Additionally, Education Management Corp., the second largest for-profit education company, in the country, paid the United States over $50 million to resolve FCA allegations that it unlawfully recruited students, engaged in deceptive and misleading recruiting practices, and falsely certified compliance with Title IV of the Higher Education Act, which prohibited such conduct.
Recent Trends and Attempts to Predict the Future
Although the FCA dates back to the Civil War, the modern era of FCA enforcement began in 1986 when Congress significantly revised the statute to incentivize more qui tam cases. Incredibly, nearly 60 percent of the total FCA recoveries since 1986 occurred during the Obama Administration. Before 2010, yearly FCA recoveries exceeded $3 billion only once (in 2006). Since 2010, DOJ has not recovered less than $3 billion in any year.
However, there are a number of factors other than the influence of President Obama and his appointed leaders of DOJ that contributed to this dramatic increase in FCA recoveries. First, an increasingly sophisticated and aggressive relators’ bar has played a major role—the yearly amount of recoveries in non-intervened cases has also increased significantly during the Obama Administration.
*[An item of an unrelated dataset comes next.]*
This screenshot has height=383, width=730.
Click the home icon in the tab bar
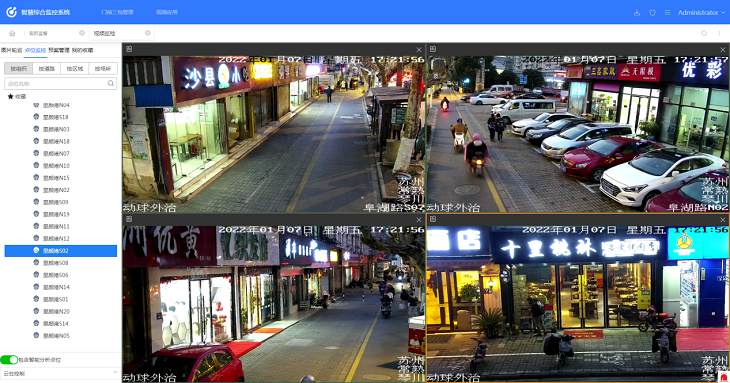coord(12,33)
As the relators’ bar benefits from its share of the increased recoveries, these firms have more money to bankroll new FCA cases. Second, new legislation relating to the FCA has increased the visibility and scope of the FCA. The Deficit Reduction Act of 2005 required large health care providers to educate their employees about the FCA and whistleblower rights. The Fraud Enforcement and Recovery Act of 2009 significantly expanded the scope of the FCA’s liability provisions, and the Affordable Care Act (ACA) eased the public disclosure bar’s requirements, making it easier for relators to maintain cases based on publicly available information. Third, although it is difficult to quantify, the Global War on Terror and the bailout of major banks in 2008 likely contributed to the increase in recoveries.
Companies doing business with the government should remain wary of the FCA in 2017 and the future, as many of these factors will likely continue to cause the amount of FCA recoveries to remain high. DOJ’s statistics on filed cases show a substantial increase in the number of qui tam cases filed during the Obama Administration:
Date: Jan 2017
Because FCA cases can remain under seal for several years and often result in protracted litigation, the volume of FCA cases currently in the pipeline makes it likely that FCA recoveries will remain high in the coming years. Although the Trump Administration may shift the focus away from individuals and repeal the ACA (which could affect the amendments to the FCA within the law), President-elect Trump has signaled that he may take other steps that could increase the likelihood of FCA cases. For example, President-elect Trump has made clear that reducing the costs of major defense procurements will be a priority in his administration, and has said he is exploring an expanded voucher program to allow veterans to seek medical care in private hospitals. Consequently, it is imperative that companies doing business with the government have robust FCA and whistleblower compliance programs and policies in place at all levels of the corporate structure.